Copy exactly the lines from the one containing "The width and" through the last line of the records below, including both, and leave out any pictures.
[DATA PROVIDED]
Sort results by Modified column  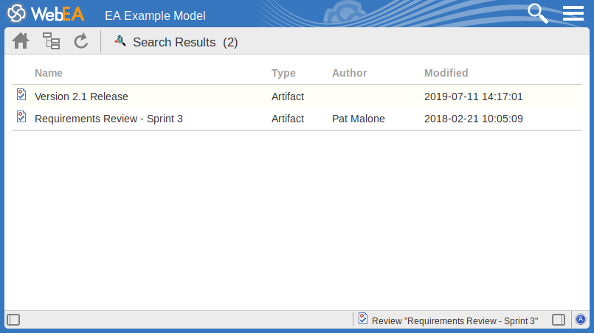(446, 73)
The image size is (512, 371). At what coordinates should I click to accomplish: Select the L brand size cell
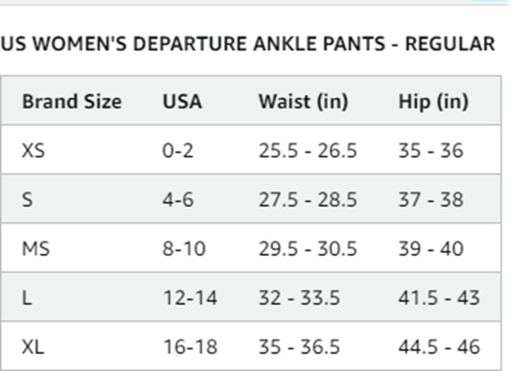click(27, 298)
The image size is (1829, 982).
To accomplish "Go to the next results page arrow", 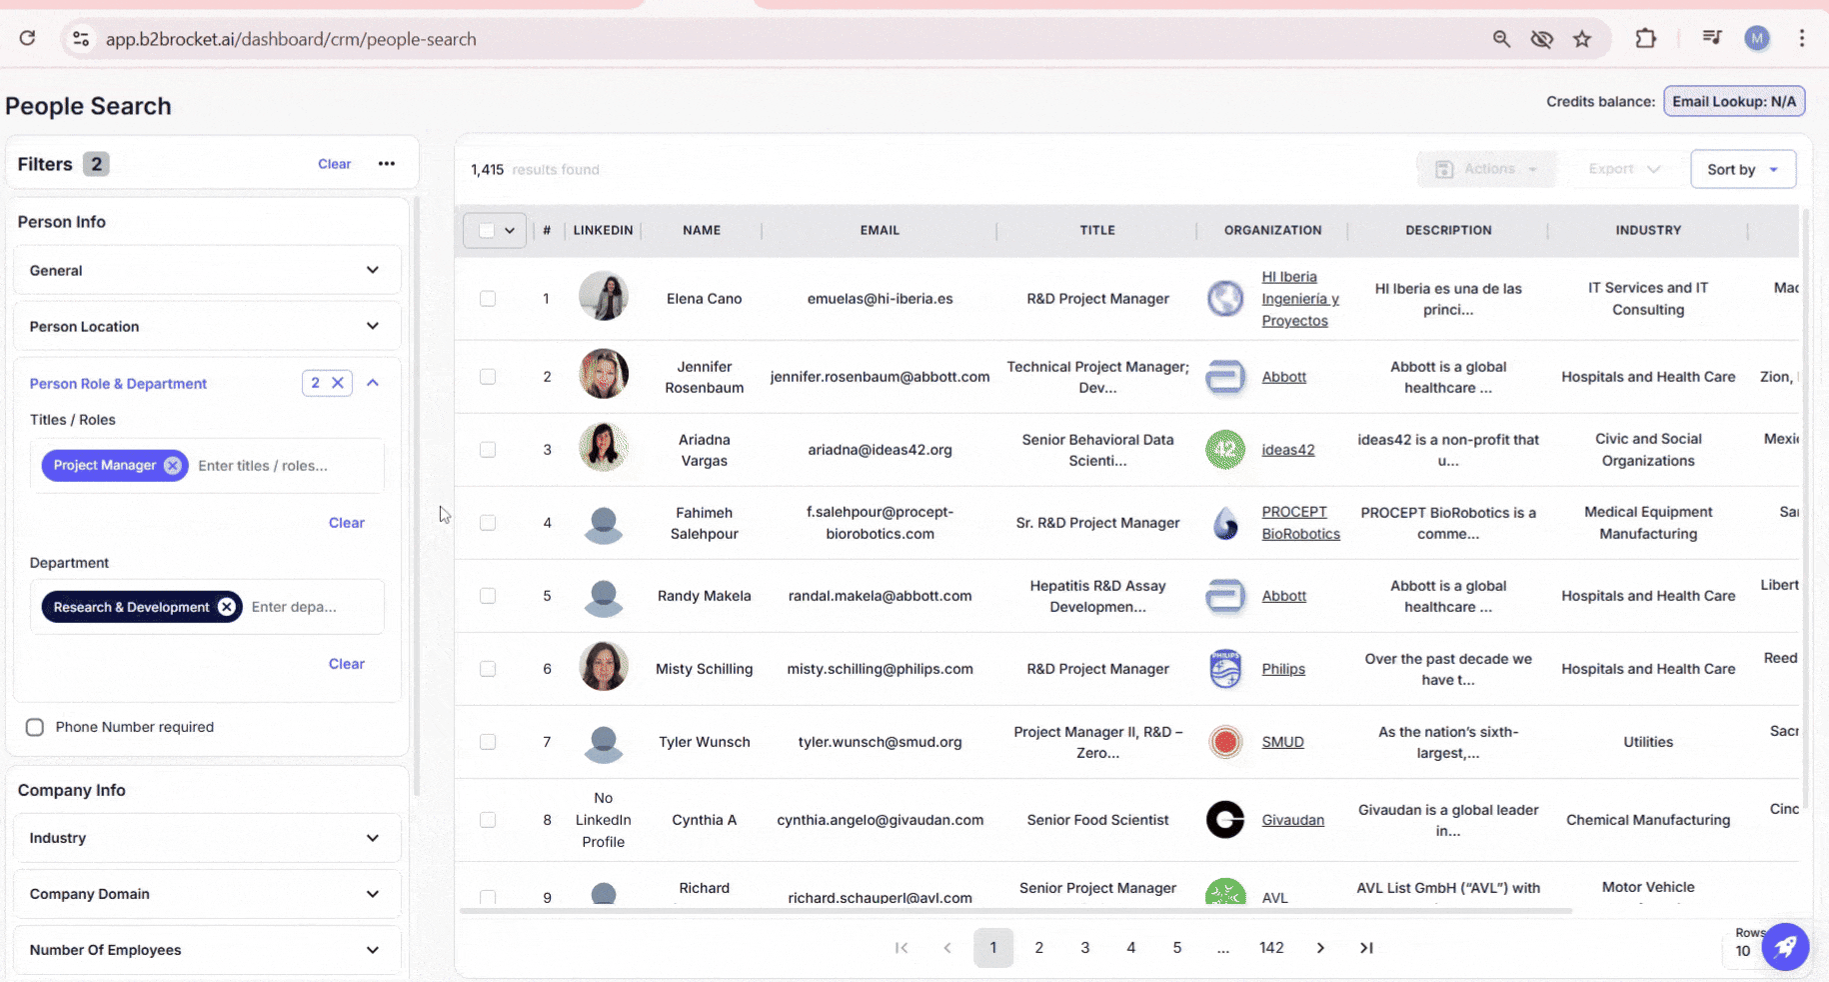I will point(1320,948).
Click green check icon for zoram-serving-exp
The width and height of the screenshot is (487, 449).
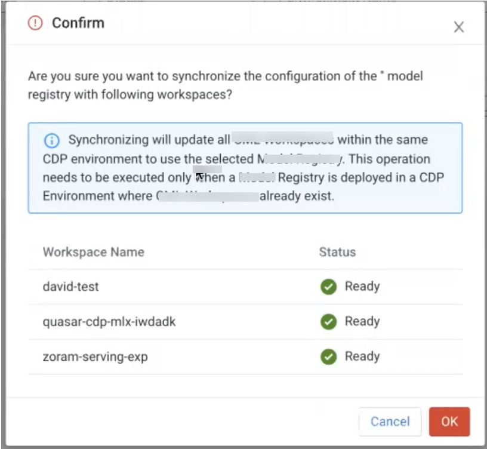pyautogui.click(x=328, y=357)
[/DATA PROVIDED]
• _RESULT_
The width and height of the screenshot is (487, 449).
pyautogui.click(x=328, y=357)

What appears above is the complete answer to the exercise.